Ovum speaks on digital economy and the second digital revolution

digitalEnterprise technology and digital advertising spending to rise as traditional connectivity spend declines

The next phase of digital transformation impacts industries across the board. All industries will be affected by this revolution. More verticals and processes will be impacted and automated by digitalisation, and these effects will be felt across value chains, supply chains, consumption and monetisation.

The ‘Second Digital Revolution’, according to analysts at Ovum, examines the digital economy and its key players over the decade to 2025. Ovum predicts that this equates to a US$4.8 trillion global opportunity in 2025 – up 29 per cent from 2015 - for technology companies. These are the digital enablers, including IT vendors like IBM and SAP and communications service providers (CSPs) like Orange, as well as technology giants Google, Apple and Microsoft. Such entities will supply the technology and connectivity making this organisational transformation possible. And it is enterprise technology that will take the largest market share.

Digital enablers set to dominate

Ovum forecasts that digital enablers will benefit the most from the evolution of the digital economy. It defines such entities as enablers in a SMART economy, based around the evolution of Services, Management, Applications, Relationships, and Technology. SMART players enable customers and third parties to access and distribute applications and content. Embedded in many digital enablement segments and with significant breadth of reach, they’ll be able to capture a significant proportion of the total value. Today’s internet platform providers (such as Apple, Google, Facebook, Amazon, Microsoft) are most likely to assume these roles, but new challengers are likely to evolve from the internet or media segments.

Steven Hartley, practice leader, service provider and markets at Ovum, said, “Driven by cost-effective connectivity, greater computing capacity and improvements in technology such as analytics and artificial intelligence, the second wave of the digital revolution is on its way and its impact will be felt across all industries.

“The first digital revolution (1995-2015) impacted key processes and consumer-facing sectors such as media and retail. However, the second will impact a far greater range of processes and industries across the enterprise space, thereby expanding the opportunity to support their transformation – albeit with less direct consumer impact than before.

“Those players providing technology, connectivity and services to the Digital Economy will have a huge opportunity to facilitate this transformation.”

Critical challenges

Success for digital enablers, defined either by growth into new opportunities or even simply survival, depends on several factors - including, critically, prioritising customers and continuous innovation. Those organisations that win out will be those working differently. Still, the core attributes of a successful venture includes collaboration with competitors, partners and suppliers. Digital enablers must also put the consumer at the heart of decision-making processes. Such companies must consistently innovate, too, and they must build scale and reach.

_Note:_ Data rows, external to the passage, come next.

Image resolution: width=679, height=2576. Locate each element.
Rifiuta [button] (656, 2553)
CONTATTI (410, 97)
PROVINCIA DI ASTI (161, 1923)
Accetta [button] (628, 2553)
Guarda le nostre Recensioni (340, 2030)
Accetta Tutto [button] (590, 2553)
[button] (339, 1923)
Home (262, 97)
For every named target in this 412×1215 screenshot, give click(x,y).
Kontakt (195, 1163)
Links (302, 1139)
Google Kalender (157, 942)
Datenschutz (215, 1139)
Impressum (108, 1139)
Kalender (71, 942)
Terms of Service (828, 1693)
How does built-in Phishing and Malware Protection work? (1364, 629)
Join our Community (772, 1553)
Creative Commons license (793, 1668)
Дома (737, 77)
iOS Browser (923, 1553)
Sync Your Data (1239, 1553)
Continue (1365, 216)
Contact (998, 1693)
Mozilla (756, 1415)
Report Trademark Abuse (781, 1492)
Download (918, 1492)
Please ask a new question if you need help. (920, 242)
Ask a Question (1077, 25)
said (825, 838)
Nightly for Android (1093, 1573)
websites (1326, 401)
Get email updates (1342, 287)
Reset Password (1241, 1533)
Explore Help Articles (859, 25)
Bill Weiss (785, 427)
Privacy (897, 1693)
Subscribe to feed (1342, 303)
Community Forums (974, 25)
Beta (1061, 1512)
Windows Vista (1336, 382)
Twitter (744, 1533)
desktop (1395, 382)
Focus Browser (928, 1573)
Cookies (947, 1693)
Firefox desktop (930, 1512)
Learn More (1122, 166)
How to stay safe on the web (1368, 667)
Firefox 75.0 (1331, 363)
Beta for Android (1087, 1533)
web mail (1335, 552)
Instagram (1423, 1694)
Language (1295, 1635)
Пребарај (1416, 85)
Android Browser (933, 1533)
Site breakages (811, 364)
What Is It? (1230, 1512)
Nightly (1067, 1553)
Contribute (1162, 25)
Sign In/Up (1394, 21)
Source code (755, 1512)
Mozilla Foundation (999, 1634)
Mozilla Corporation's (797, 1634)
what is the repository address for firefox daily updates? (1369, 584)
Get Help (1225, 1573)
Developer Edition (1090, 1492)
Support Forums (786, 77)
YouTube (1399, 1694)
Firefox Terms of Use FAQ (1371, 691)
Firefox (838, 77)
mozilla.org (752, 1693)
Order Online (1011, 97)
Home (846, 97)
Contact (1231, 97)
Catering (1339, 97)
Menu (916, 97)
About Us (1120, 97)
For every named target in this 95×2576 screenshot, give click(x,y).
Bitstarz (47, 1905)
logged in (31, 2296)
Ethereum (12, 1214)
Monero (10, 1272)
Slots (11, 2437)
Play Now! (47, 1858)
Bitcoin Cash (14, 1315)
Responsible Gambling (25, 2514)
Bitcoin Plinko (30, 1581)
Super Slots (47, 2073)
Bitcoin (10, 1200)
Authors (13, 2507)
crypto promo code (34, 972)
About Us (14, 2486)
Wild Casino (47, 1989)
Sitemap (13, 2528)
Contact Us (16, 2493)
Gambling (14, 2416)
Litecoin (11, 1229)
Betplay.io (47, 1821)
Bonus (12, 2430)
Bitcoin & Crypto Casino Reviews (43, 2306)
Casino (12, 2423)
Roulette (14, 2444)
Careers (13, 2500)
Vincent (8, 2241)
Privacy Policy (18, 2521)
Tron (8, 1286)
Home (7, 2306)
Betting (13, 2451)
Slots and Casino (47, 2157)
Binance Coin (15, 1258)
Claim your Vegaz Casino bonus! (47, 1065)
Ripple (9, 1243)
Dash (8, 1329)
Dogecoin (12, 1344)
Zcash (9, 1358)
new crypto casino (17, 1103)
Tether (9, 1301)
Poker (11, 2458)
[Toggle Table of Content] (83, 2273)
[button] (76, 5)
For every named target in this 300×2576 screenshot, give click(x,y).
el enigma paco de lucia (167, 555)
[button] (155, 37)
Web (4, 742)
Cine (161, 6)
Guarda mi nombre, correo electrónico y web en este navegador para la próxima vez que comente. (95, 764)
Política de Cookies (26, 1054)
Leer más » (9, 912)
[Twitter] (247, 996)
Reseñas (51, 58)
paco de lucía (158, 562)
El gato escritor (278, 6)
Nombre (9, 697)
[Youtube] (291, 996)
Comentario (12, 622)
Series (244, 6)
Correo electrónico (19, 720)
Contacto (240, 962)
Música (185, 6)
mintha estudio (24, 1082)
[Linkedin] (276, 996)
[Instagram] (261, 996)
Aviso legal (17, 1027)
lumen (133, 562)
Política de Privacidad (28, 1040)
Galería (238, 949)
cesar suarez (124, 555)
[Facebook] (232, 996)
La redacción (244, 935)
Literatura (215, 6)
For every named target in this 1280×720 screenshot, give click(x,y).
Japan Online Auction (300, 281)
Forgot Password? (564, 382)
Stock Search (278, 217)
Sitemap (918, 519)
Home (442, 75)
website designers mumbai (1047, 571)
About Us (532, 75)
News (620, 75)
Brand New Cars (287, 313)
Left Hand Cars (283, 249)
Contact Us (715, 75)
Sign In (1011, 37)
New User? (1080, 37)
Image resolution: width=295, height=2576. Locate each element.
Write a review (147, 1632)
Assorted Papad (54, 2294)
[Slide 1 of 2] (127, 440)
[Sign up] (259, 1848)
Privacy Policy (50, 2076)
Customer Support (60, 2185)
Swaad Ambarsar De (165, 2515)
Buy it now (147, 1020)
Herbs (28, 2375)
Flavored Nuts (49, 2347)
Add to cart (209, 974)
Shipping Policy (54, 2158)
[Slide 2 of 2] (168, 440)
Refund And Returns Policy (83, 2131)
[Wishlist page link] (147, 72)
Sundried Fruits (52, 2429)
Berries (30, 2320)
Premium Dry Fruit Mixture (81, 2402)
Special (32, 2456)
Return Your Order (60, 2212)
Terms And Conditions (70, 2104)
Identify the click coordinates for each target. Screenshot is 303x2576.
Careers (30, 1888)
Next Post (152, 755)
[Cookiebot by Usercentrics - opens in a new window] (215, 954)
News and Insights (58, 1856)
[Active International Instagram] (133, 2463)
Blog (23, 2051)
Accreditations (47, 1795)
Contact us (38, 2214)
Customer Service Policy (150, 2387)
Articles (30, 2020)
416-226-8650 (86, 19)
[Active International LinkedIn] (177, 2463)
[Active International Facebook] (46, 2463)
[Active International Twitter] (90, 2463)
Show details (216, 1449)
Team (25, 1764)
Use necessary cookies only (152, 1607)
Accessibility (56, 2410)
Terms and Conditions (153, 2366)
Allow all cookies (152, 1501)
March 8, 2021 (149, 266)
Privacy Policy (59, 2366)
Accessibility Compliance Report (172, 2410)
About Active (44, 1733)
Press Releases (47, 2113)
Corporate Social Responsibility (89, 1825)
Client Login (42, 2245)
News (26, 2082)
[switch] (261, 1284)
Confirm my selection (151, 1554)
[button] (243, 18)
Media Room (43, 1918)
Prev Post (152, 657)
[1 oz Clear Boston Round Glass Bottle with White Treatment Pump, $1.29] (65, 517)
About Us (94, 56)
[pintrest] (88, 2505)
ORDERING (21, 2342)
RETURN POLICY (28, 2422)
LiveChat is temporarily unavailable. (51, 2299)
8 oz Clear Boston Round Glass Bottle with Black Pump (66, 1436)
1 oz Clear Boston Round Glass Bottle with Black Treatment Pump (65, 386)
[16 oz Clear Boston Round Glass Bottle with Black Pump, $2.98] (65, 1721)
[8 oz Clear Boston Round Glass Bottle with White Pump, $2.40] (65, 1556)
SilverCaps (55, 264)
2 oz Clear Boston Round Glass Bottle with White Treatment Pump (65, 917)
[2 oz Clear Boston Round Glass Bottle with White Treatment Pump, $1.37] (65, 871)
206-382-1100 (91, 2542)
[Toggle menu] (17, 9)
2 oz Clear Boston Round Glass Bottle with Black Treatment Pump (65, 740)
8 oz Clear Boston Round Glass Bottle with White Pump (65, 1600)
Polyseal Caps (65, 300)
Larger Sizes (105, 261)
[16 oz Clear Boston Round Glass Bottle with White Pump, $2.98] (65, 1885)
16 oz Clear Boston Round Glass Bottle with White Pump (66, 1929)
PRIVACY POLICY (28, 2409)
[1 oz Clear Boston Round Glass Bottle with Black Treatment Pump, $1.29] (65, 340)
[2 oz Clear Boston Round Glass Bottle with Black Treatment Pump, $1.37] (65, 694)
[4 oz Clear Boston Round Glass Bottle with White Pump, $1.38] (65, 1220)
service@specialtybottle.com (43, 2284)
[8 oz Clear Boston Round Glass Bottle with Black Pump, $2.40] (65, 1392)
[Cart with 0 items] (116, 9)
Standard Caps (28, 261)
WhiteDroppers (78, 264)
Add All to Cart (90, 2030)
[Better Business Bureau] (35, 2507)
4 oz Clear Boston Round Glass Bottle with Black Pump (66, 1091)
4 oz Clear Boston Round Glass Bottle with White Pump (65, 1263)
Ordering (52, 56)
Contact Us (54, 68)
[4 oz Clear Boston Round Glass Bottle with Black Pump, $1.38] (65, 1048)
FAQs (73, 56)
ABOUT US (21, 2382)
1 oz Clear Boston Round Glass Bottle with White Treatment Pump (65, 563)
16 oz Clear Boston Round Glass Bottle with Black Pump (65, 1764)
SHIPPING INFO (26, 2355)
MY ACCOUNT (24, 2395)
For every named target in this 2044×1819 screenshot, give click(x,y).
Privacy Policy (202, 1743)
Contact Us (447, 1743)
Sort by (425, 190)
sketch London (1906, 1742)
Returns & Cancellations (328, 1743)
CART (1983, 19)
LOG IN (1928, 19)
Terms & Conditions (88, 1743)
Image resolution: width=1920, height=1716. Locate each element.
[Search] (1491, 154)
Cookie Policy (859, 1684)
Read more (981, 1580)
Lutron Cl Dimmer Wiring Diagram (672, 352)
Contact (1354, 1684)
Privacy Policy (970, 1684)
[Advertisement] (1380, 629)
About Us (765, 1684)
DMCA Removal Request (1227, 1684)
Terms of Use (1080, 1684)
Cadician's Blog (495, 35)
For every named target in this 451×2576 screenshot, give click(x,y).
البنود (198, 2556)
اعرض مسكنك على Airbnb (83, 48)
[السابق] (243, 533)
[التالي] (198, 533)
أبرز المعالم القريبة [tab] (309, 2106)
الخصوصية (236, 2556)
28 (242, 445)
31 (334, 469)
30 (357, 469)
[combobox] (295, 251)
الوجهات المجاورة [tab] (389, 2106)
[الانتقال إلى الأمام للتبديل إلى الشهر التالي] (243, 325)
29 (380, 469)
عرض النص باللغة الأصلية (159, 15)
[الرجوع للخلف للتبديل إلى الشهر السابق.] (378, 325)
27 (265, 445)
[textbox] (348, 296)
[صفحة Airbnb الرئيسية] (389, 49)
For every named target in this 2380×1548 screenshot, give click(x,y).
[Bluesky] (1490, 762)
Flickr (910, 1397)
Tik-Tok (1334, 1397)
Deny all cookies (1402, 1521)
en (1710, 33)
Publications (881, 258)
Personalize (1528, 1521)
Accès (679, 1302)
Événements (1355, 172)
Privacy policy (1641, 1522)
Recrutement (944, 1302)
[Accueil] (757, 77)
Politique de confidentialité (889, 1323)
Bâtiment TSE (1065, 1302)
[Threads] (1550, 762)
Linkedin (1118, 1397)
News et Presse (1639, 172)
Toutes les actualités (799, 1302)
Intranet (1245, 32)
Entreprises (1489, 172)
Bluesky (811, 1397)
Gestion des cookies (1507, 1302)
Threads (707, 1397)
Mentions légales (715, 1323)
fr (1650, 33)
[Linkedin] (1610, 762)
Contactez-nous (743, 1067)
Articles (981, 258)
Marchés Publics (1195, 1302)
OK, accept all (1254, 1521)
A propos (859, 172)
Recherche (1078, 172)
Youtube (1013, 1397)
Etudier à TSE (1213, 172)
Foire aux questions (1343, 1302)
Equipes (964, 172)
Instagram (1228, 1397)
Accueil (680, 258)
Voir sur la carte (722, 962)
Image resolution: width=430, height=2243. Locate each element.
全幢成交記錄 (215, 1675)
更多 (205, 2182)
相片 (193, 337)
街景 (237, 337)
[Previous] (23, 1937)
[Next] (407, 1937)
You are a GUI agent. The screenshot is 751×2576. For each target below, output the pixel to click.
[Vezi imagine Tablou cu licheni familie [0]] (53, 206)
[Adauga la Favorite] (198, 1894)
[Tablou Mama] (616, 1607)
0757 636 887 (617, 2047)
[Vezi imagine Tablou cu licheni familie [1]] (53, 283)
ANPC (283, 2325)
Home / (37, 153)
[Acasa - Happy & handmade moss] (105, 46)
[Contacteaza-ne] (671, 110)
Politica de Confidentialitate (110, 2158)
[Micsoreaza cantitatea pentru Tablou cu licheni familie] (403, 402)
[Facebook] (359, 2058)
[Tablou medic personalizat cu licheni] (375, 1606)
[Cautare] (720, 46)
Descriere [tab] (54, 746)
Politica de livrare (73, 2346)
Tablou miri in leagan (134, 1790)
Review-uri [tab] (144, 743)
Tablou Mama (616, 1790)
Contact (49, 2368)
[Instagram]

Steven Hartley explained, “Increased competition, attracted by revenue growth and facilitated by more open ecosystems, will mean that organisations must place the needs of customers at the heart of their decisions and processes. Innovation, partnerships, scale, agility and service bundling will all be vital to support this new outlook on the market.”

The global structure of financial activity underpinning market success, Ovum finds, will change. Ovum's analysts predict that enterprise technology spending will claim 32 per cent of the total digital enablement market in 2025, almost doubling to more than US$1.5 trillion by 2025. Consequently, competition in this space is set to intensify as CSPs, Internet platform providers, and network enablers move in. Moreover, communications and broadband connectivity will account for a sizable 28 per cent share, too - albeit with spending declining by eight per cent overall by 2025. And Ovum also examines digital advertising, which is expected to grow fastest, from US$166bn in 2015 to US$385bn by 2025 - although it will account for just eight per cent of total spending in 2025.